Oklahoma State Capitol
Jackie Fortier / StateImpact Oklahoma
Oklahoma State Capitol
Jackie Fortier / StateImpact Oklahoma
It’s obvious that education is going to be one of the major focuses of Gov. Kevin Stitt and Oklahoma lawmakers during the 2022 legislative session.
He spent a significant amount of time talking about the subject in his State of the State Address, Monday.
Lawmakers have made it clear that they’ll continue to have education front and center.
Oklahoma’s Senate Education Committee has already met and advanced a dozen bills forward, including one to give teachers 12 weeks of maternity leave.
Last session, Republican leaders dubbed 2021 the year of Oklahoma’s education turnaround.
The jury is still out on if Oklahoma’s education system is truly turned around.
But a few policy changes making it easier for students to transfer, expanding publicly funded private school scholarships and funding tweaks were signed into law. Similar measures will be front and center this year, too. Though how exactly things are shaking out remains to be seen.
Stitt has made school choice one of his priorities of the session. His Secretary of State even tweeted out a video of students from an Oklahoma City Christian high school parroting one of the lines from his address that in Oklahoma “we fund students not systems.”
Senate Pro Tem Greg Treat has introduced SB 1647 – or the Oklahoma Empowerment Act – to expand K-12 scholarship opportunities. The measure would give more than $3,000 to students to spend on an array of educational programs, including private school scholarships.
A wide array of people, from Stitt, to local school choice advocates to former Florida Gov. Jeb Bush, have thrown their support behind the measure. Notably absent in endorsing it though, was House Speaker Charles McCall, who sent out a statement Monday heaping praise on seemingly every one of Stitt’s policy priorities besides the school choice measure and limiting the effects of the Supreme Court’s McGirt ruling. He told reporters Thursday afternoon that he doesn’t expect SB 1647 to be heard in the House if it makes it through the Senate.
Champions for the bill say these reforms give power to parents to make educational decisions for their kids. Critics say they’re just a further effort to weaken the public school system.
SB 1403 introduced by Sen.

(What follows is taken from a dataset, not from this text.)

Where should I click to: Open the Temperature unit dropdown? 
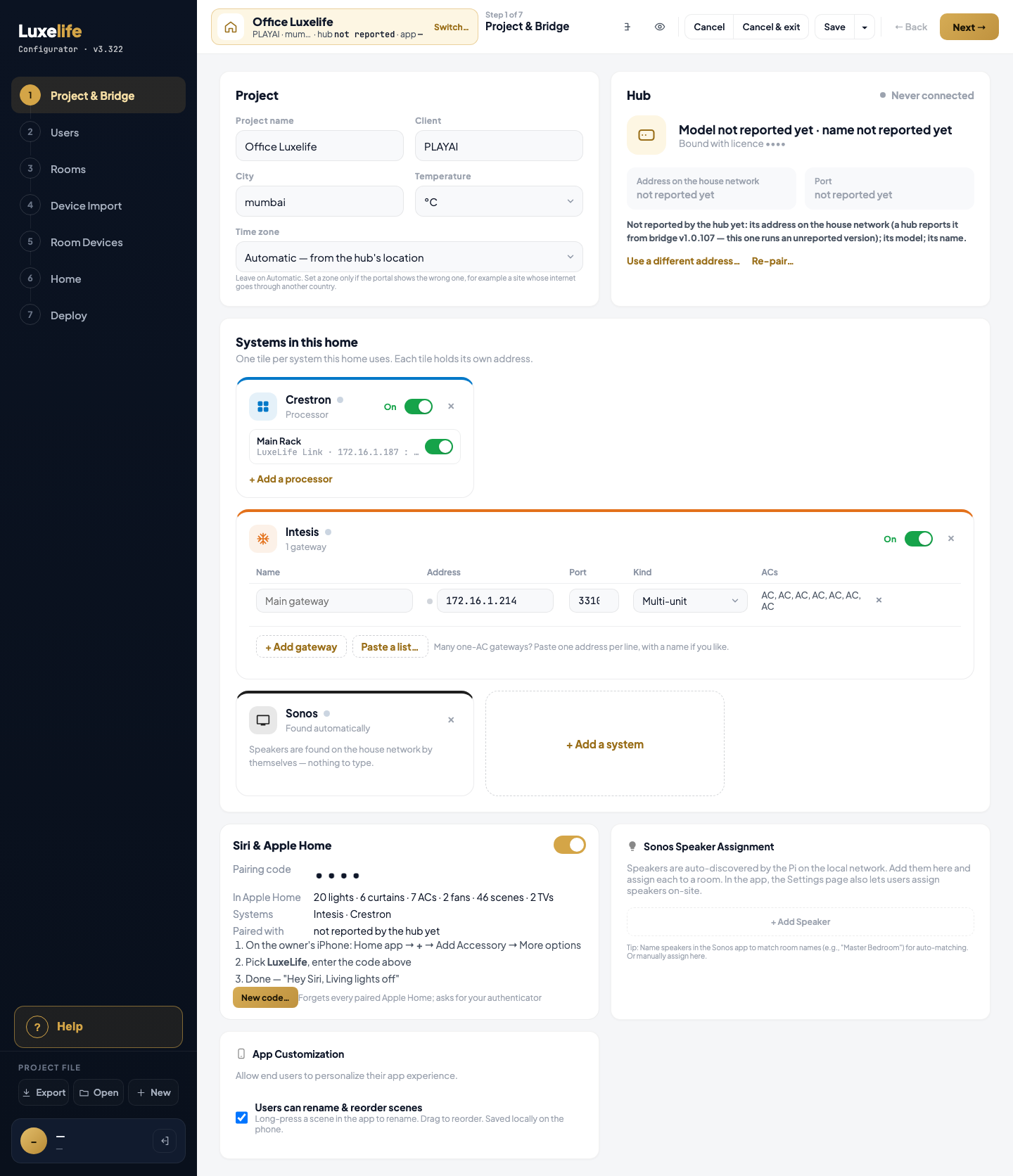click(499, 202)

Julie Daniels, R-Bartlesville, would allow homeschooled and private school students to enroll in public schools on a part-time basis.
Last year, one of the most hotly debated bills was HB 1775, which was the so-called Critical Race Theory ban that didn’t actually mention CRT.

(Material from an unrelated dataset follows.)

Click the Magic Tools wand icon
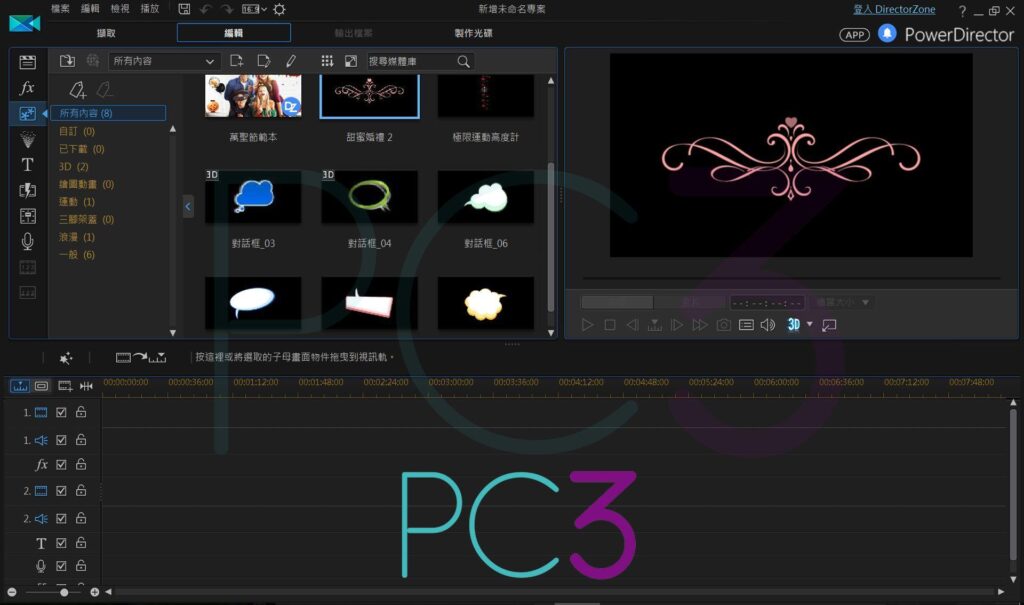 [x=66, y=357]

Currently, the state is being sued by the ACLU over the bill and received two unfounded complaints about CRT last fall.
Many bills introduced this session impact curriculum content both in Oklahoma and across the country.
It’s unclear how many actually have a chance, but they’re certain to get the attention of journalists and activists.
SB 1141 and SB 1142 – authored by Sen. Rob Standridge, R-Norman – ban diversity training at colleges and universities and ban a portion of LGBTQ content from school libraries.
Durant Republican Sen. David Bullard’s SB 1125 would require schools to put all professional development training they give to teachers on their websites.
HB 2988 by Rep. Jim Olsen, R-Roland made headlines late last year because it would ban the 1619 Project from being taught in schools and was even condemned by journalist and architect of the project Nikole Hannah-Jones.
Finally, school boards have been placed under the microscope in the wake of the COVID-19 pandemic.
SB 1582, authored by Treat, would allow citizens to recall school board members by petition.
SB 1621, authored by Edmond Republican Sen. Adam Pugh, would create a statewide Charter School Board and take away sponsoring authority from local districts around the state as well as universities, and the Statewide Virtual Charter School Board and State Board of Education.
Another measure, that appears to be aimed at the Oklahoma State School Boards Association, is HB 2980 authored by Rep. Wendi Stearman, R-Collinsville. That would prohibit state appropriations from paying for membership dues to organizations that are in broader national groups.
Stearman and others have been critical of OSSBA for not denouncing a National School Boards Association letter earlier this year calling on the US Department of Justice to investigate threats against school board members. OSSBA did not endorse the letter.
Oklahoma’s school boards group didn’t split from the NSBA, but Shawn Hime, the executive director, said he made his objections to the letter known. Any threats against a school board should be handled locally, not by federal officials, he said in an interview last year.